## YOUR TASKS
(a) Can you duplicate the stretch of the Piedras Blancas Motel passage from "The property is the" through "to become parks."?
(b) Could you go on with the passage about the Piedras Blancas Motel, picking up after its final sentence?

## TEXT SECTION
★ ★ ★

The property is the very last remaining ocean-front complex of its kind to exist along such a remote, wild and rural section of two-lane historic State Route 1 anywhere south of the Big Sur Coast and was the only remaining private development amid 13 mi of coast scheduled to become parks.

===Owners===
It is owned by the state park system of California which has yet to respond to a variety of preservation efforts.

The property is visible on historic maps of the William Randolph Hearst holdings as being amid the 300000 acre Hearst owned for 18 mi along this coastline, the one tiny parcel of land he was never able to acquire from its owners.

==History==
The exact construction date is uncertain, but the 12-room facility is known to have been built in the early 1950s, just before tourists began visiting Hearst Castle in significant numbers. The hotel served vacationing families of returning American GIs throughout that decade. It continued to serve vacationing Americans and foreign tourists, and still offered rooms for as little as $28 per night, until its closing by the Trust for Public Land and the State of California in April 2005.

Various members of the public, including locals, foreign tourists, and historians, have requested the re-opening of the motel, and in October 2005 a grass-roots citizens group—Citizens for the Preservation of the Piedras Blancas Motel—was formed to advocate for the restoration and revival of the complex as a low-cost motel for members of the public, and to plead for the protection of its buildings from the elements until such a restoration can occur.

★ ★ ★

## STUDY MATERIAL

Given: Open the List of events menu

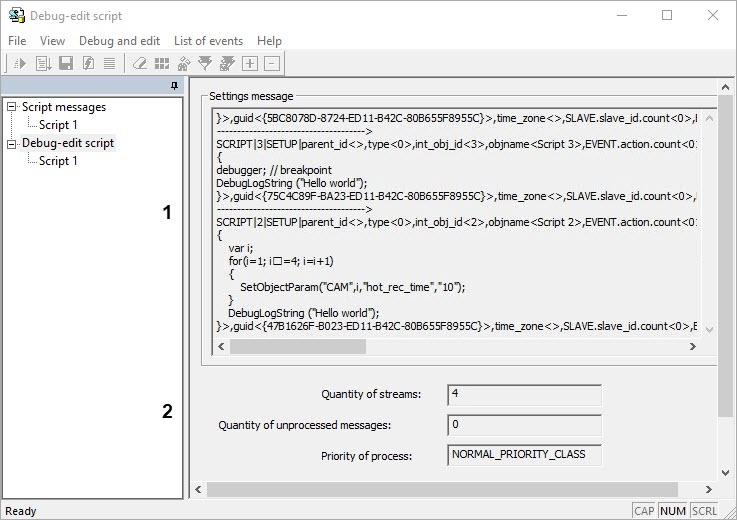Looking at the screenshot, I should click(208, 41).
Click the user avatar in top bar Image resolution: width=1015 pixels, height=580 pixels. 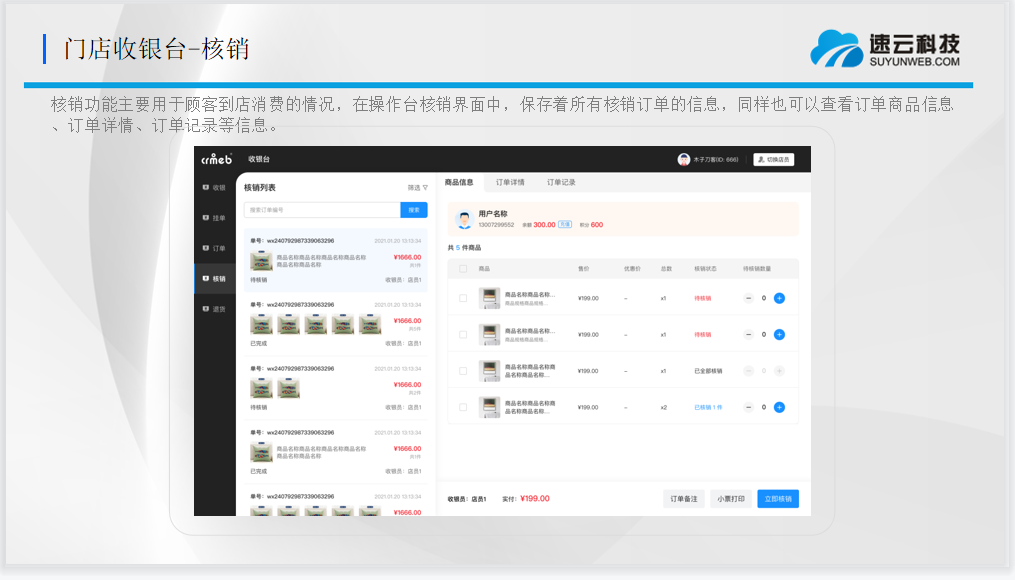tap(684, 159)
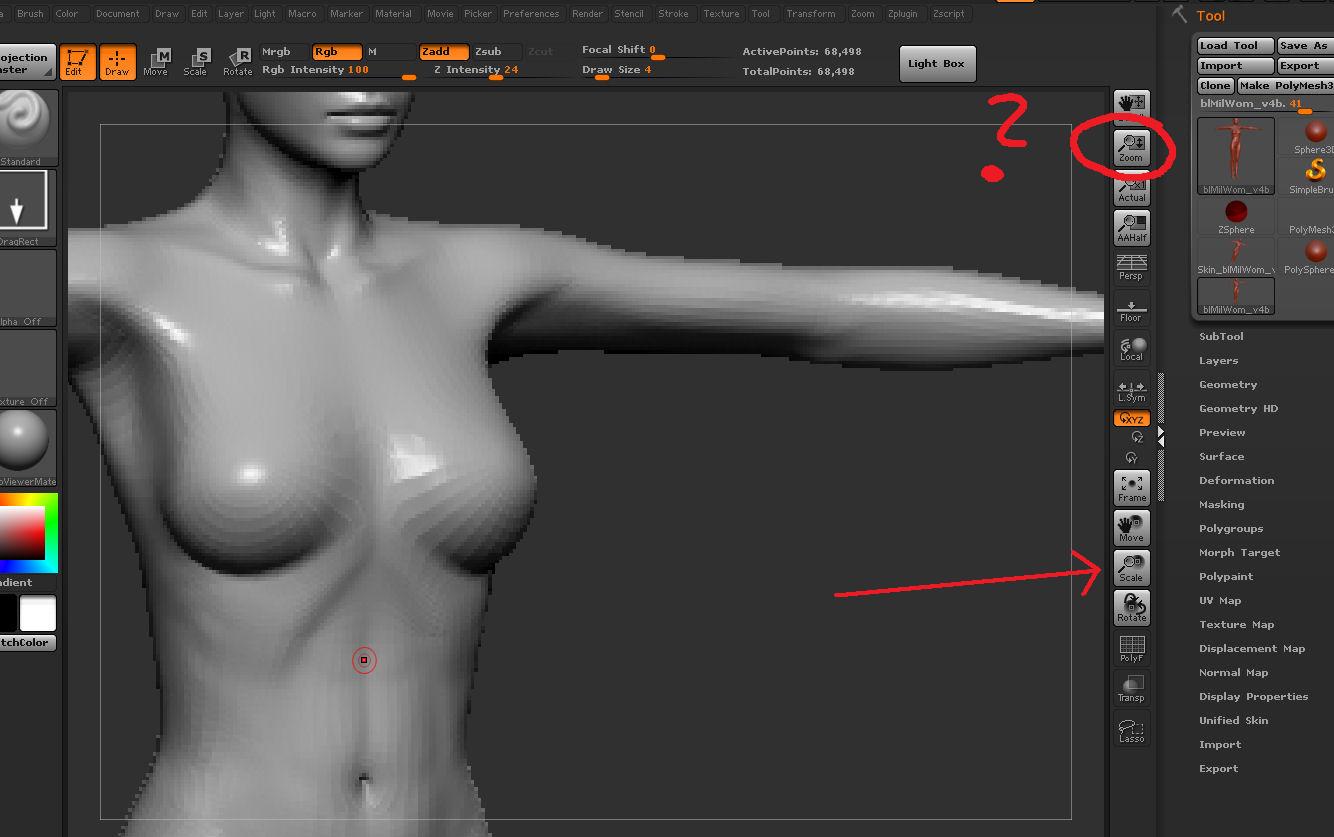Select the Scale view icon

pos(1131,568)
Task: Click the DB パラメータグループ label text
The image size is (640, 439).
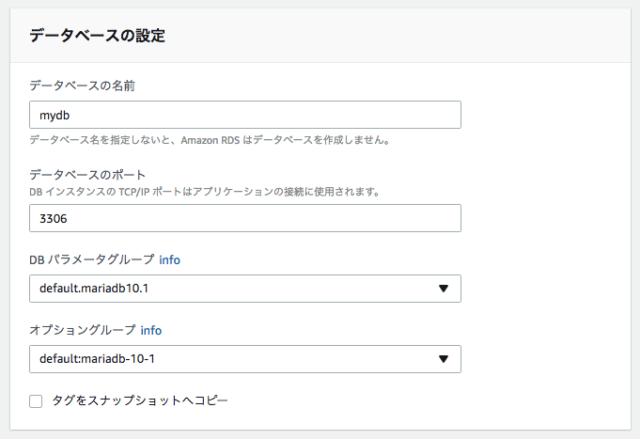Action: coord(92,260)
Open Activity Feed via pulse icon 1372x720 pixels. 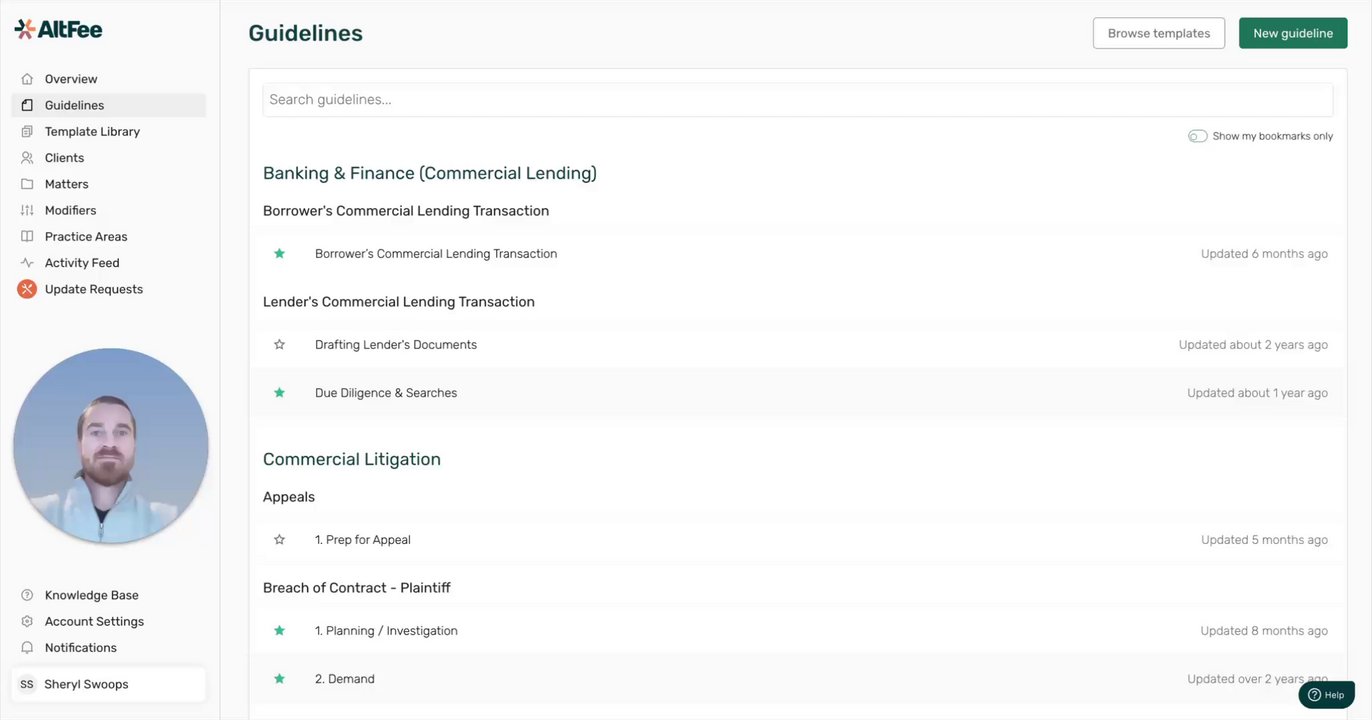click(27, 263)
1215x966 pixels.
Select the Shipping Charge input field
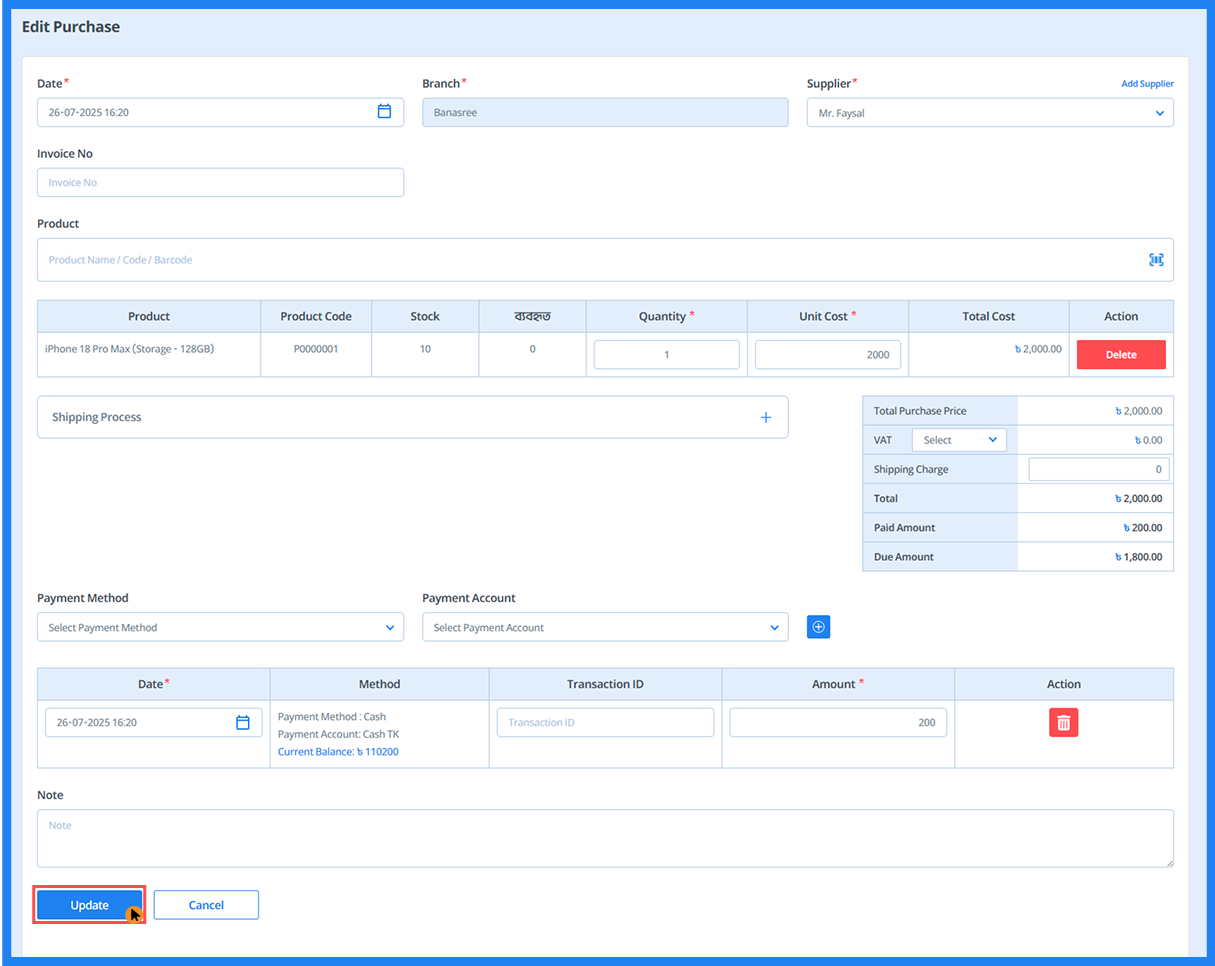[x=1098, y=469]

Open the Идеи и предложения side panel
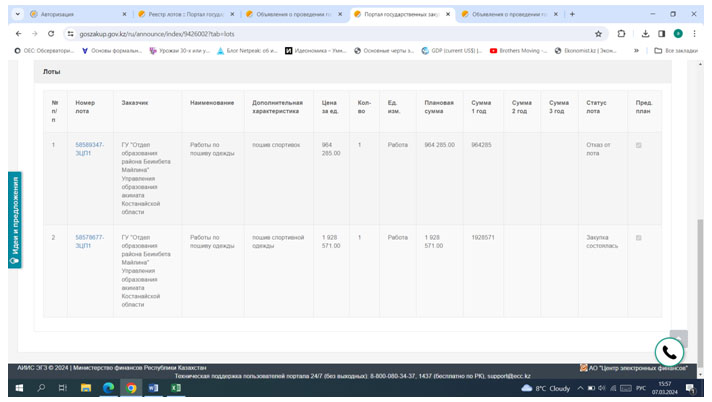point(14,221)
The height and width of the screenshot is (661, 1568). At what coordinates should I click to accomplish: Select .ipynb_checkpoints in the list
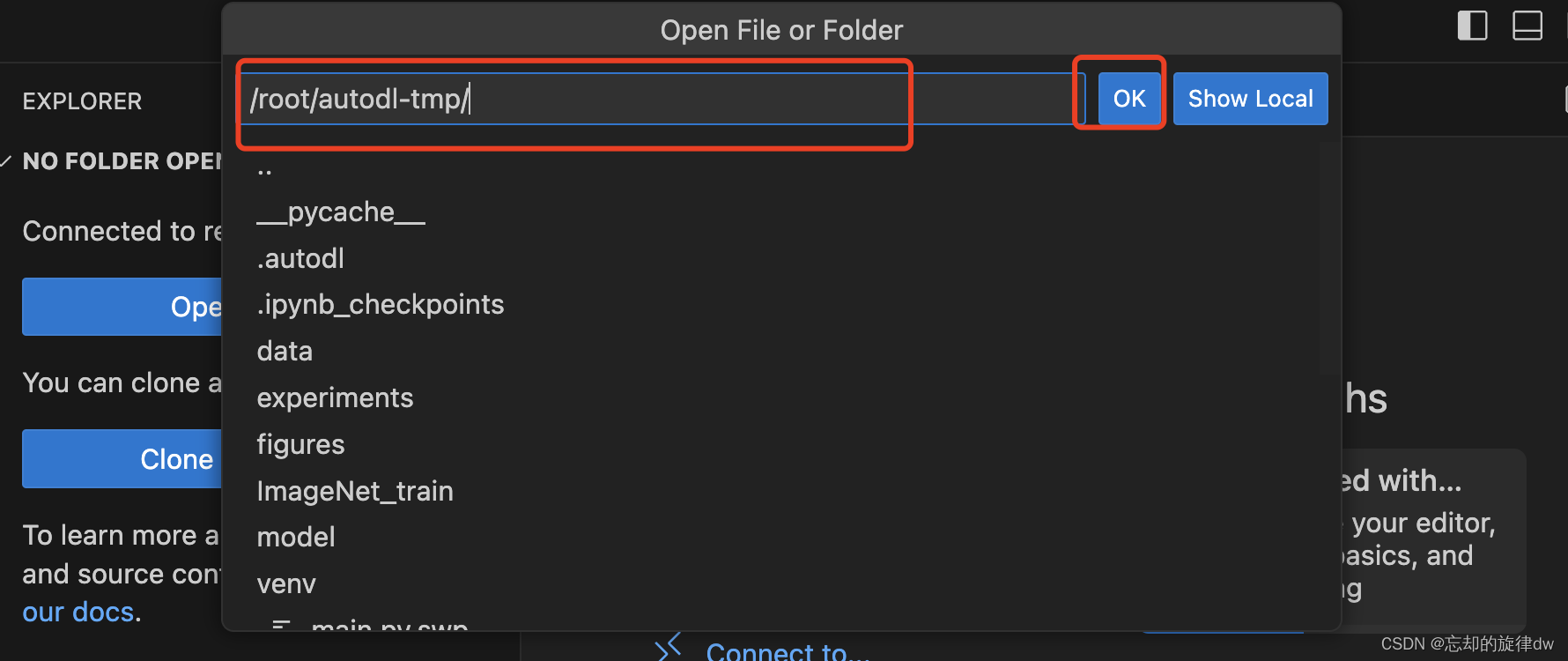click(381, 305)
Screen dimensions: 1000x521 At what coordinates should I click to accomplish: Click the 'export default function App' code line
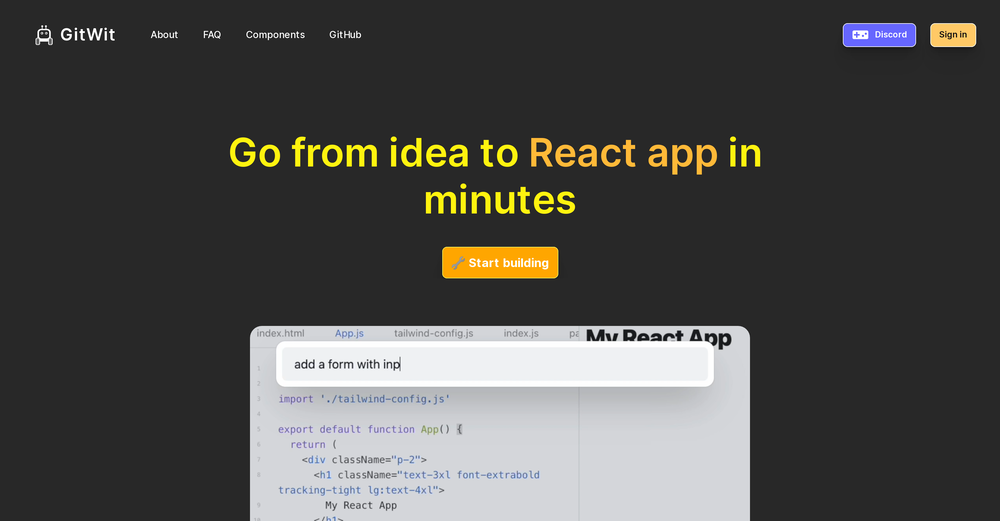tap(370, 429)

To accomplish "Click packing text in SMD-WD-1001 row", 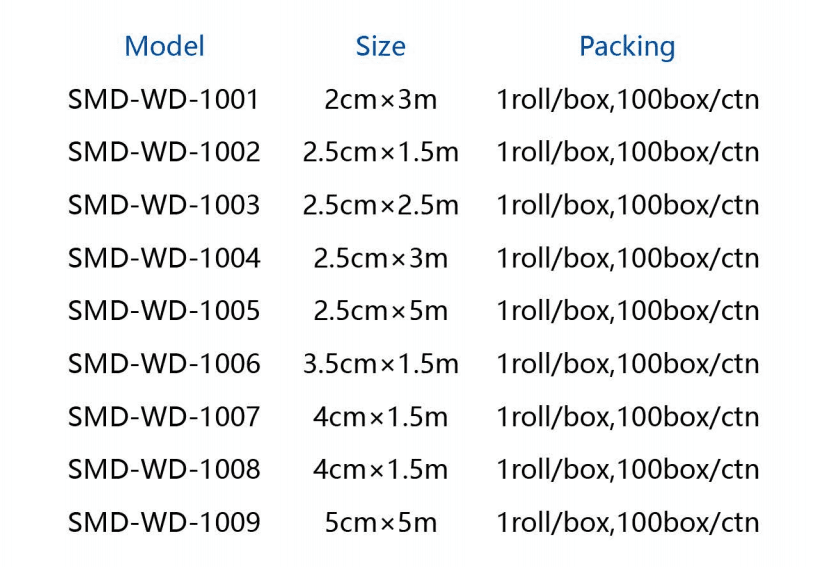I will 628,100.
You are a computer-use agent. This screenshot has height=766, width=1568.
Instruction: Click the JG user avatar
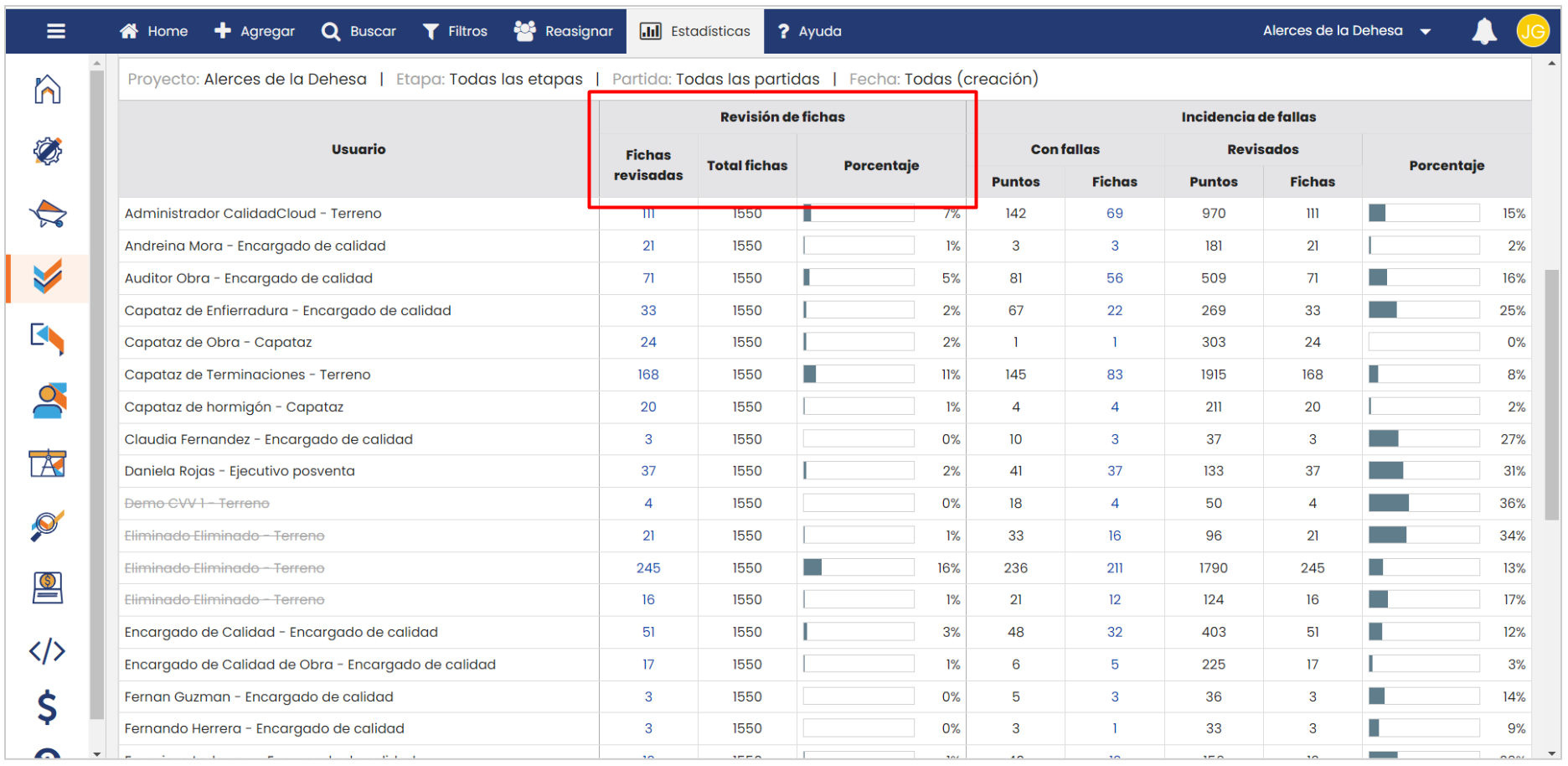(1532, 31)
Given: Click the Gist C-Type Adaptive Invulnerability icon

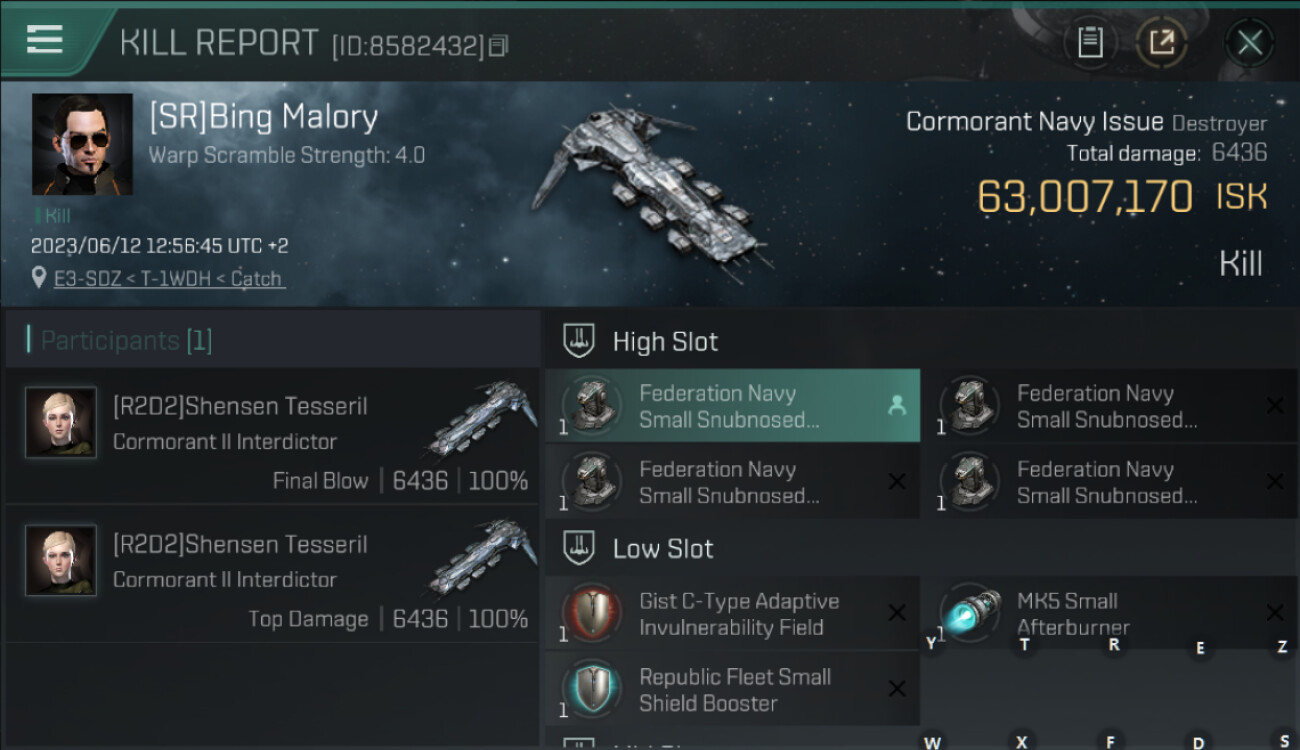Looking at the screenshot, I should point(592,613).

★ ★ ★

## ANSWERS TO THE EXERCISE
(a)
The property is the very last remaining ocean-front complex of its kind to exist along such a remote, wild and rural section of two-lane historic State Route 1 anywhere south of the Big Sur Coast and was the only remaining private development amid 13 mi of coast scheduled to become parks.

(b)
The property had also historically served as a small RV camp site and beach, gas station, and gift store; the pumps and tanks for the gas station portion have been removed, and the private beach opened to the public. In 2007, the demolition of a motel annex which contained three suites was blamed by the State on coastal erosion. Historic Highway One and the context for the motel have also been endangered by new housing construction in the area. As of March 2008, the Piedras Blancas Motel remains physically neglected and closed to the public.

==Current uses and future plans==
The old managers suite at the motel is currently used as a private residence, for State Park employees. State Parks is currently (Oct 2017) remodelling the south end of the motel, as part of their plans to add a new campground there. “A long-term project here is to be able to get the Piedras Blancas Motel back in shape and to get a campground,” a State Parks spokesman said in 2016. "The conceptual plans are to provide 20 to 30 drive-in campsites and 10 to 15 cabins. At full capacity, it looks like it could accommodate 40 guests," a spokesman of the California State Coastal Conservancy said. As of mid-2026, there are no signs of recent work, and the older units of the motel are increasingly dilapidated.